== Document segment ==
I'm in a rush, so will add more to this later if I think of additional comments. Thanks for the added info. She sounds very much like my pup (who recently turned two). It's a challenging type of personality to deal with, since you have to stay calm through it all, and encourage other people to do the same. (And then deal with all the "hyper" comments - ugh! )

I taught my boy lots of commands, tricks, whatever and I use them to get and keep his focus when I need to. It really helps to get him settled, and once he's had a moment to get his bearings and get used to whatever it is that's gotten him going, he calms down quickly. High-value treats are a must; I always keep some in my pockets when we're out and about. I also keep him at a reasonable distance from the exciting thing/dog/person - however far is necessary in order to be able to get and keep his attention - in order to keep him under threshhold. 

You mentioned that Brinkley knows lots of commands, so this should work for you as well. The other thing that really makes a difference is stopping people from getting too close at first - just hold out your hand and ask them to wait - so you can explain that you're training her, and how you'd like them to proceed. I taught my dog not to jump on people by using this method; I just asked people to wait until he'd settled down enough to sit politely, and to only pay attention to him when he was reasonably calm. If he jumped up or otherwise started getting too excited, they were to either back off, or turn their backs with their arms crossed and wait until I told them they could approach again. He only got attention when he was calm (or at least somewhat calm, lol), and this taught him to settle down quicker. 

Not everyone has time for this, so I'd always ask if they had a couple of minutes, and if not, I'd just say maybe we could try some other time. (These were people who were interested in petting him anyway, of course.) 

The most important thing is to not compare your dog to other dogs you see around. They are all different, and it's best if you can just appreciate the special qualities your own dog has. While my boy may be crazy at times, he's been the quickest to learn, and has by far the most drive of any of my dogs so far.


----------



## Jessie'sGirl (Aug 30, 2010)

Brinkley sounds fine to me. Seems like she's got lots of spirit but can keep it mostly under control. I wouldn't worry.


----------



## BrinkleyMom (Feb 8, 2013)

Thanks for all of the wonderful comments! I have always thought she was normal but seeing a golden with a completely opposite disposition just made me wonder! 
We just went on a walk during which we delivered something to a neighbors house and she sat perfectly on the porch while we chatted. So at least she's got it down sometimes! 
I do think that the way people approach her can get her more hyped up! I mean, who wouldn't be excited to pet her? She's ADORABLE! =)


----------

== Set exercise 1 ==
In the rows starting at "Given: Click help icon beside Sale of Home" and ending at "The image size is (1456, 817).", swap "help icon" for "info icon" and write those lines out again with nothing else changed.

== Raw records ==
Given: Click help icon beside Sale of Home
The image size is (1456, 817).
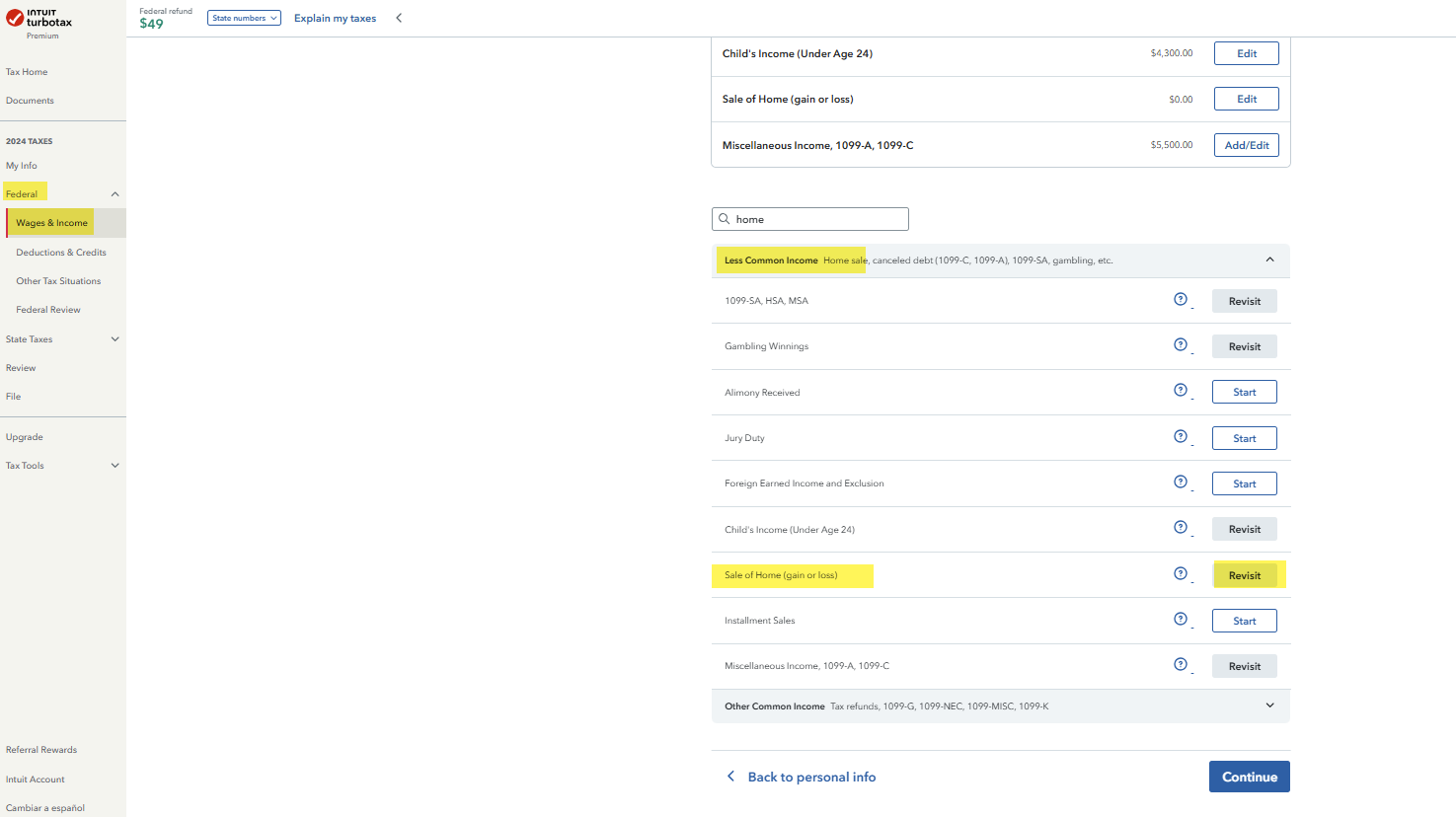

* * *

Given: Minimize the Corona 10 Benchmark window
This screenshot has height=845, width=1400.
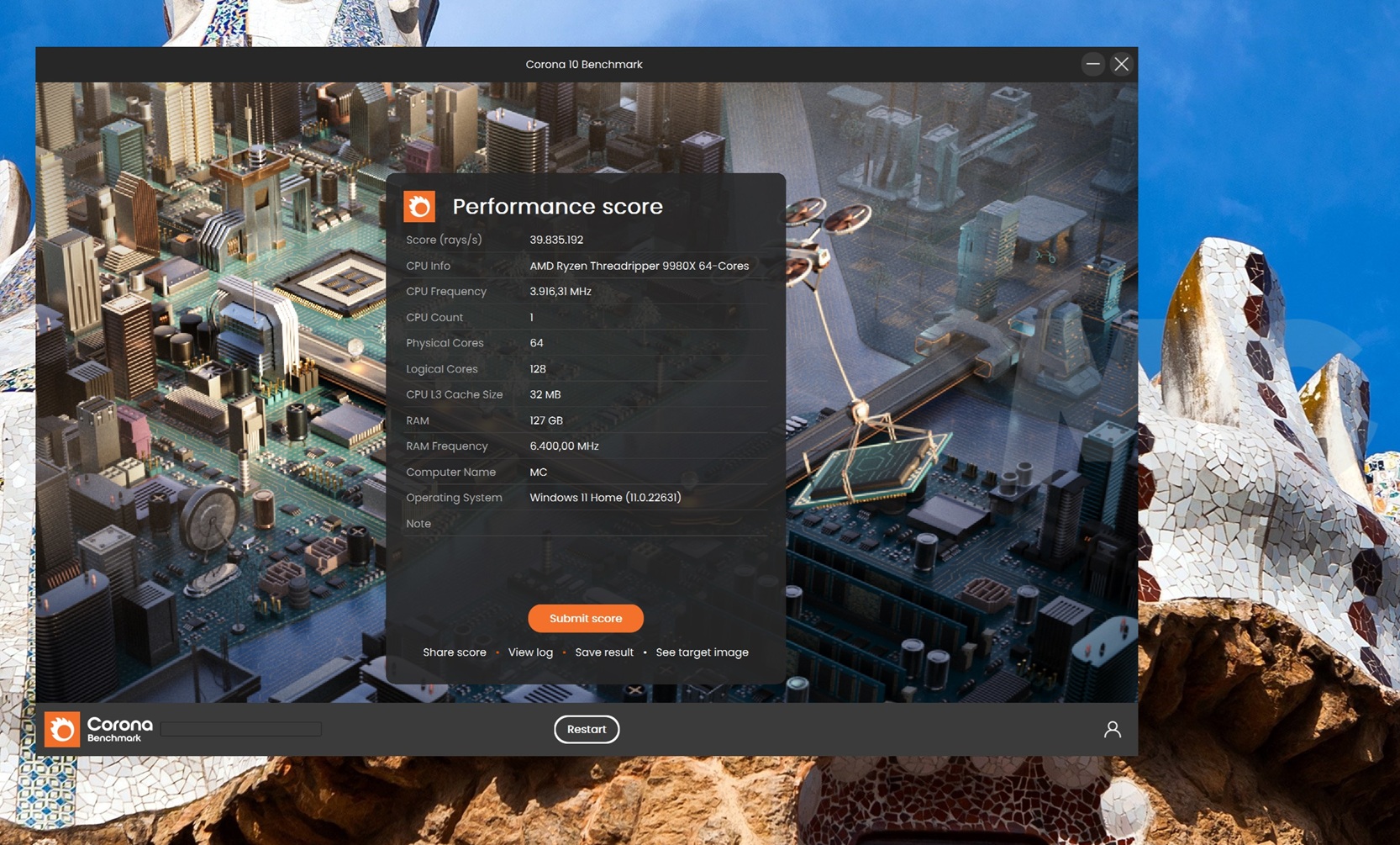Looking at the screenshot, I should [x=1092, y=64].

---

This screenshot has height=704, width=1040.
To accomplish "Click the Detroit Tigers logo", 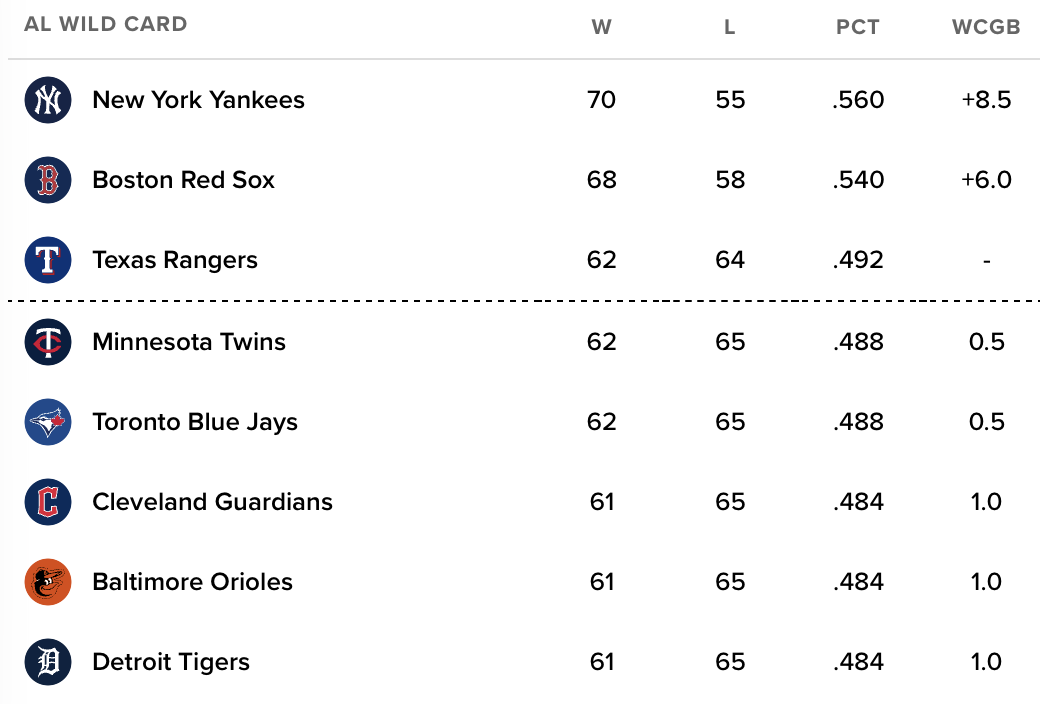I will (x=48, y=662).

== Set exercise 2 ==
Copy word for word the part of the forum thread about the lively dog, starting at "The most important" and ending at "(Aug 30, 2010)".

== Expected answer 1 ==
Given: Click info icon beside Sale of Home
The image size is (1456, 817).

== Expected answer 2 ==
The most important thing is to not compare your dog to other dogs you see around. They are all different, and it's best if you can just appreciate the special qualities your own dog has. While my boy may be crazy at times, he's been the quickest to learn, and has by far the most drive of any of my dogs so far.


----------



## Jessie'sGirl (Aug 30, 2010)